France's hopes in a must-win game looked in trouble when Dupont hobbled off after 27 minutes and Ireland led early in the second half but three tries in 12 minutes from Paul Boudehent, Louis Bielle-Biarrey and Oscar Jegou left the ill-disciplined Irish stunned and with their Grand Slam dreams in tatters.
Damian Penaud put the icing on the cake, equalling Serge Blanco's French record of 38 tries before two late Irish tries flattered a scoreboard that contained more French points in Dublin than ever before in a game most had predicted would be decided by far fewer.
The bonus-point victory moves France two points ahead of Ireland and six clear of England, meaning any kind of win over Scotland next week will almost certainly secure their second title since 2010, given their far superior points difference.
While they will likely have to finish the job without Dupont whom coach Fabian Galthie suspected suffered a serious knee injury, France took immense pleasure that their high risk, high reward call to pack the bench with seven forwards and just one back for the second game in a row paid off.
"We had lots of confidence in the bench. We knew the contract was to play for 50 minutes and leave everything on the pitch and they will finish the job," number eight Gregory Alldritt told a press conference.
Long billed as the likely title decider for effectively the fourth year in a row, it was a predictably breathless opening with Ireland bossing the breakdown, set piece and forcing early penalties but unable to make the pressure count.
The game took its first big swing after 20 minutes when Ireland lock Joe McCarthy was yellow carded for needlessly pulling back Thomas Ramos off the ball. It took France less than a minute to take advantage with a try for flying Bielle-Biarrey.
If Ireland had felt hard done by when James Lowe - one of their players of the tournament - limped off injured in the warm-up, France suffered a nightmare blow shortly after the try with Dupont's injury.
A Sam Prendergast penalty cut the deficit before another sloppy Irish error allowed Ramos to strike right back.

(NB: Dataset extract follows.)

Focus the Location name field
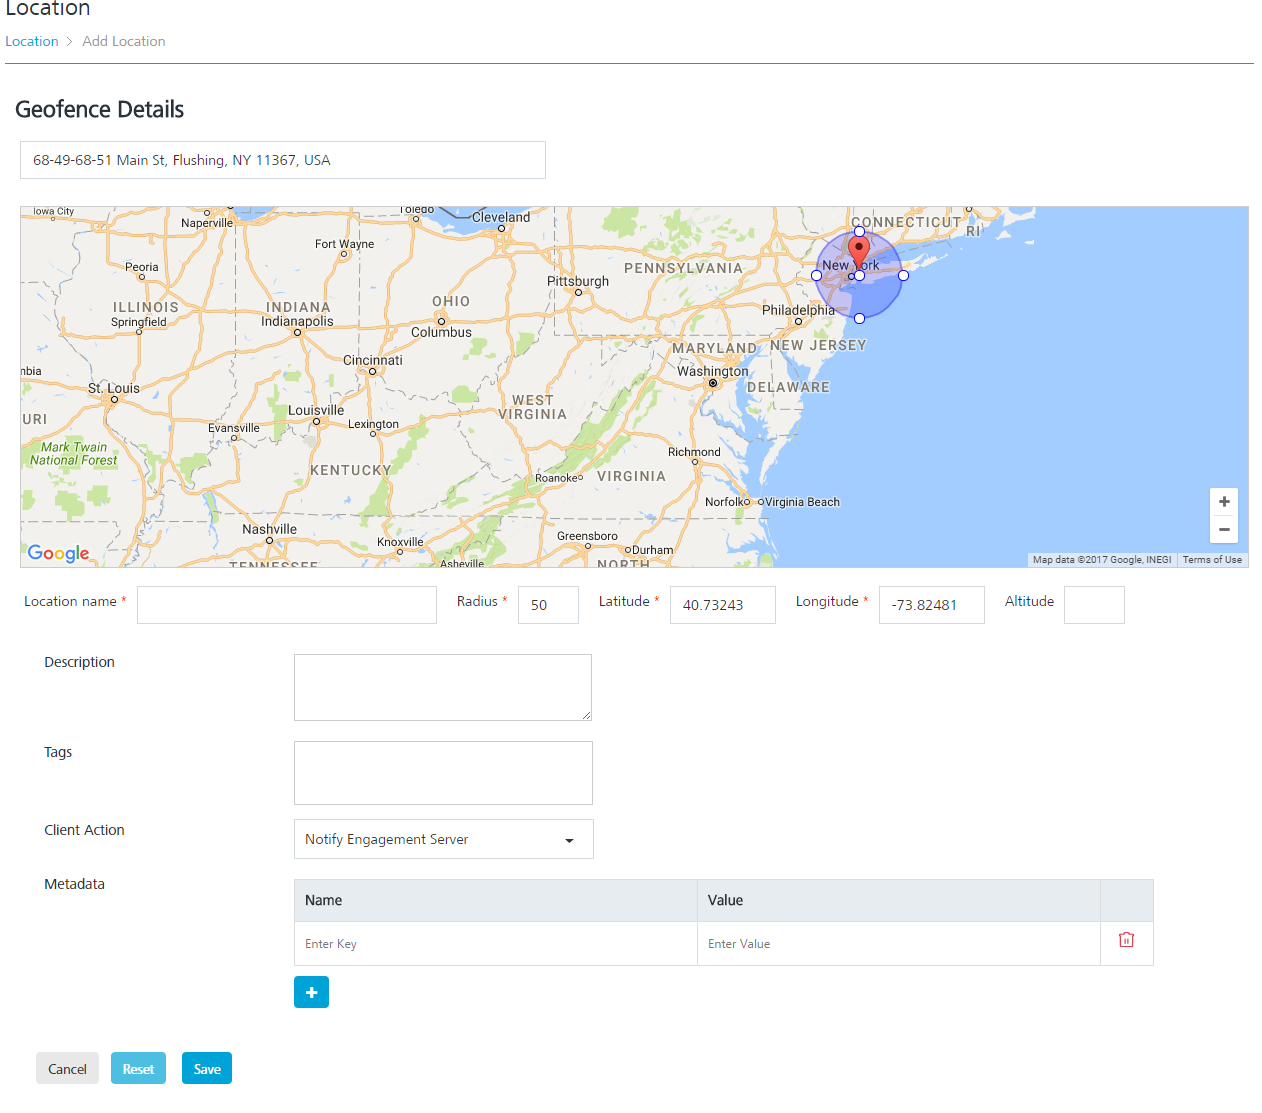The width and height of the screenshot is (1262, 1113). [x=286, y=605]
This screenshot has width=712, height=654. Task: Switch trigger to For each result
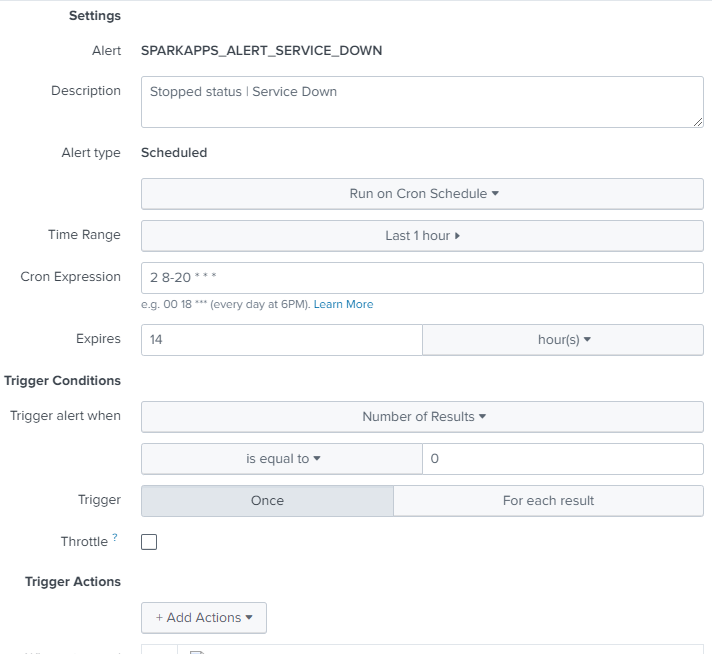[548, 501]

The Irish flyhalf, who struggled with kicks from hand, struck another from dead on halfway to make the score 8-6 to France at the break.
'HARD TO STOP'
It was the third time Ireland had trailed at halftime in four games but it did not feel like it as they brought the momentum into the second period and hooker Dan Sheehan went over in the corner within three minutes to put them ahead.
But the next topsy-turvy turn was minutes away as Boudehent put France back in front in controversial fashion - with Peter O'Mahony deemed to have been cleared out legally - and Ireland wing Calvin Nash sin-binned for a foul in the build-up that meant flanker Jegou replacing centre Pierre-Louis Barassi.
That was the cue for France to really turn it on and man of the match Bielle-Biarrey's 11th try in his last seven games was a stunner as he grubber-kicked around Prendergast and won the goal-line sprint.
It was a dream scenario for the brilliant French, running riot against a ragged, tired and totally overwhelmed defence as they deployed their forward-heavy bench with makeshift centre Jegou securing the bonus point before the hour mark.
Penaud added his record-equalling try five minutes from time before Cian Healy marked his final Ireland home game and Jack Conan his 50th cap with consolation tries that did little to ease a crushing defeat, Ireland's second at home in 25 games.
"They're a hard team to stop when they get momentum," said Ireland interim coach Simon Easterby, ruing missing early opportunities before conceding too easily.
"It's probably a large part down to some of the collisions that we weren't able to put in place ourselves, but also credit to the way they try and play the game."